JAKARTA (Berita SuaraMedia) - Terdakwa kasus dugaan teroris, Abu Bakar Ba'asyir, pagi ini kembali menjalani persidangan. Ba'asyir berkesempatan mengajukan keberatan atas dakwaan yang diajukan Jaksa Penuntut Umum.
Setelah protes kepada majelis hakim, Ba'asyir akhirnya tak dibawa dengan kendaraan rantis jenis Barracuda ke Pengadilan Negeri Jakarta Selatan, Kamis (24/2/2011). Kali ini, Ba'asyir dibawa dari Rutan Bareskrim Polri dengan bus tahanan milik Kejaksaan Tinggi DKI Jakarta. Meski tak dibawa dengan Barracuda, pengamanan terhadap Amir Jamaah Anshorud Tauhid (JAT) itu tetap ekstra ketat. Dua Barracuda tetap mengawal bus tahanan serta satu bus Mabes Polri yang mengangkut tim jaksa penuntut umum. Puluhan anggota Densus 88 Anti Teror ikut dalam iring-iringan.

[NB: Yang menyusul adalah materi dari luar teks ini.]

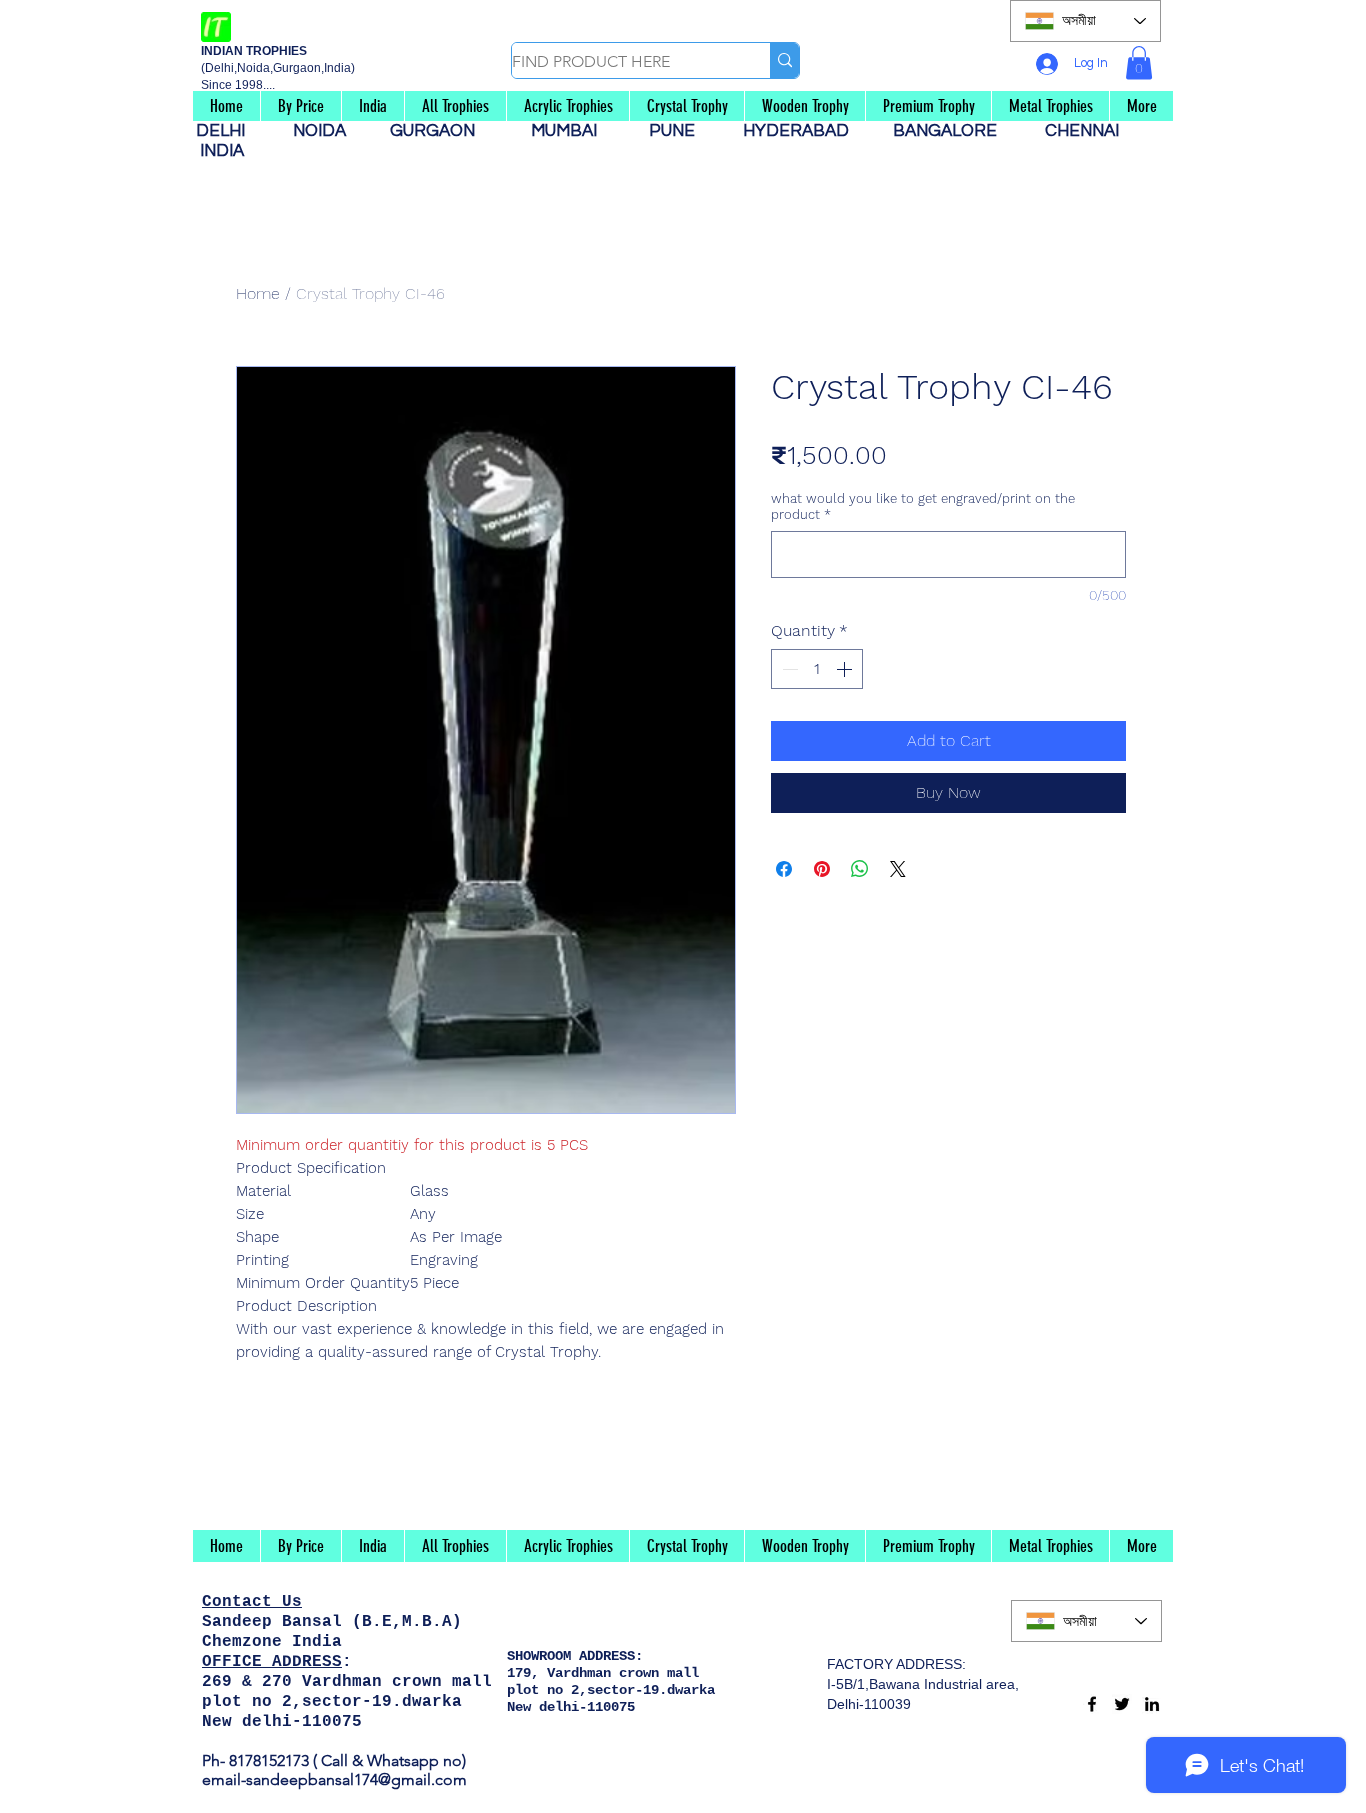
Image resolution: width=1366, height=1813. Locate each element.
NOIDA (329, 131)
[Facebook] (1092, 1704)
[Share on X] (898, 869)
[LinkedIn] (1152, 1704)
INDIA (222, 151)
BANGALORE (951, 131)
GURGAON (438, 131)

Seperti diketahui, Ba'asyir meminta agar dirinya tak dibawa dengan Barracuda. Selain sulit naik dan turun kendaraan, menurut Ba'asyir, dibawanya ia dengan Barracuda adalah rekayasa Densus 88 Anti Teror. "Seolah-olah sidang saya sidang yang sangat besar," ucap pengasuh Pondok Pesantren Mukmin, Ngruki, Solo itu.
Sedianya, Ba'asyir maupun tim pengacaranya akan menyampaikan eksepsi atau bantahan dakwaan jaksa pada sidang hari ini. Ba'asyir didakwa terlibat pelatihan militer kelompok teroris di Aceh dan perampokan Bank CIMB Niaga dan Warnet di Medan, Sumatera Utara.

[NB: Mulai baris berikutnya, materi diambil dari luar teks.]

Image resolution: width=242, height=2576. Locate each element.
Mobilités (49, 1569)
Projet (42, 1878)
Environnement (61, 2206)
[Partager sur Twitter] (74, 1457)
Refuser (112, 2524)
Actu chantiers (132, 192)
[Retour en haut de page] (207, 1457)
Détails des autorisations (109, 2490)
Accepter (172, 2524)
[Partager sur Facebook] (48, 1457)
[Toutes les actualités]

Ratusan pendukung Ba'asyir seperti dari kelompok JAT melakukan aksi di halaman dan luar PN Jaksel. Awalnya, mereka mencoba masuk ke dalam gedung pengadilan. Namun, mereka tak dapat masuk lantaran tak mampu lagi menampung.

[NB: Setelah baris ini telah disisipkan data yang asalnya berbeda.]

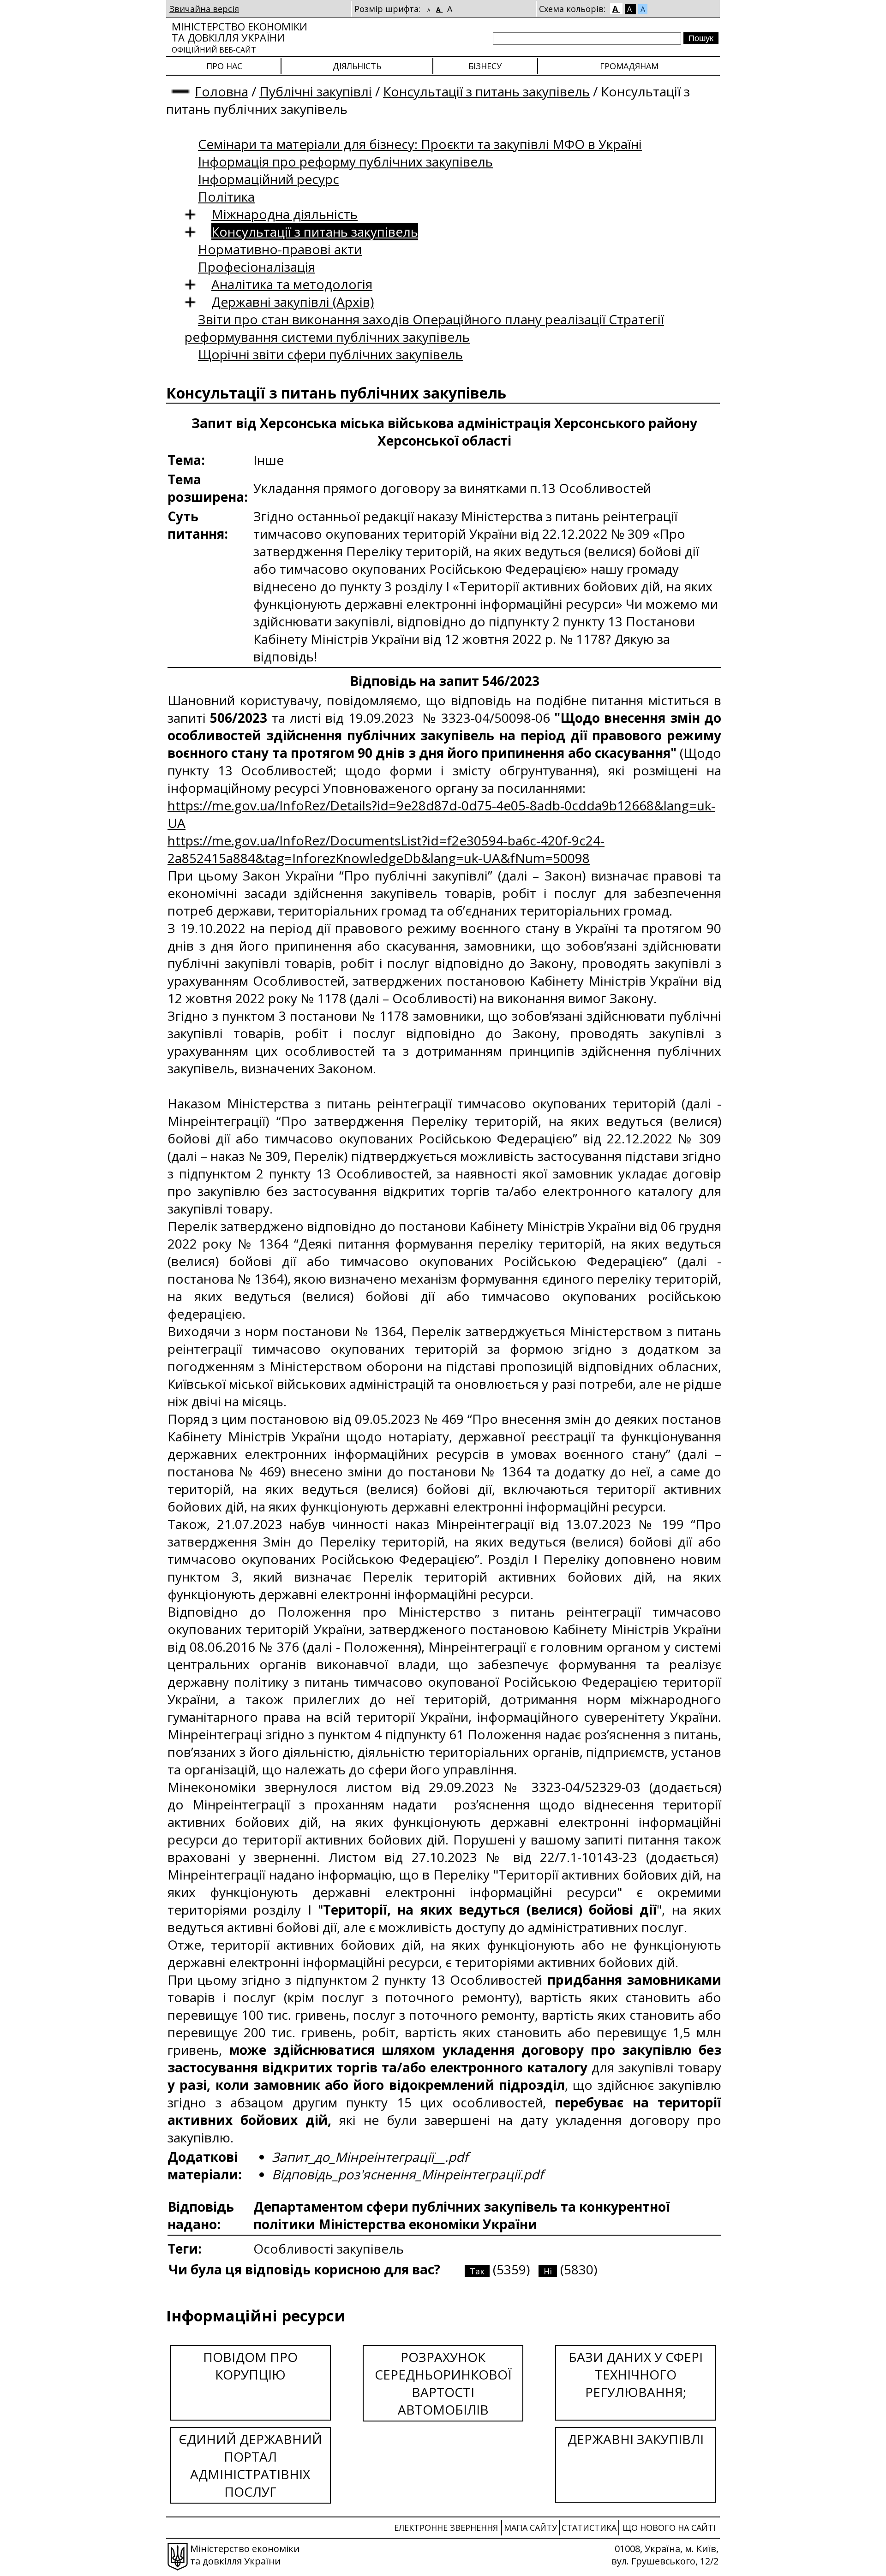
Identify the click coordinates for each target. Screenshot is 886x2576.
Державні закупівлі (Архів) (292, 301)
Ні (548, 2271)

"Ustad membacakan sendiri, dari pihak pengacara juga membacakan," kata salah satu pengacara Baasyir, M Assegaf, saat dihubungi Kantor Berita VIVAnews.com, Rabu malam 23 Februari 2011.
Assegaf mengungkapkan, Ba'asyir akan membacakan eksepsi setebal 30 sampai 40 halaman. Selain itu pihak pengacara juga menyiapkan nota keberatan.
Ba'asyir akan membacakan keberatannya sekitar pukul 09.00 WIB di Pengadilan Negeri Jakarta Selatan. Lebih lanjut Assegaf mengatakan, tim kuasa hukum akan menyinggung soal dakwaan jaksa yang menuding Baasyir sebagai teroris.
Sebab, ini sudah ketiga kalinya Ba'asyir diseret ke pengadilan dengan pasal tindak pidana terorisme. Namun jaksa gagal membuktikan tudingan itu. "Pemerintah tidak kapok-kapok," ujar Assegaf.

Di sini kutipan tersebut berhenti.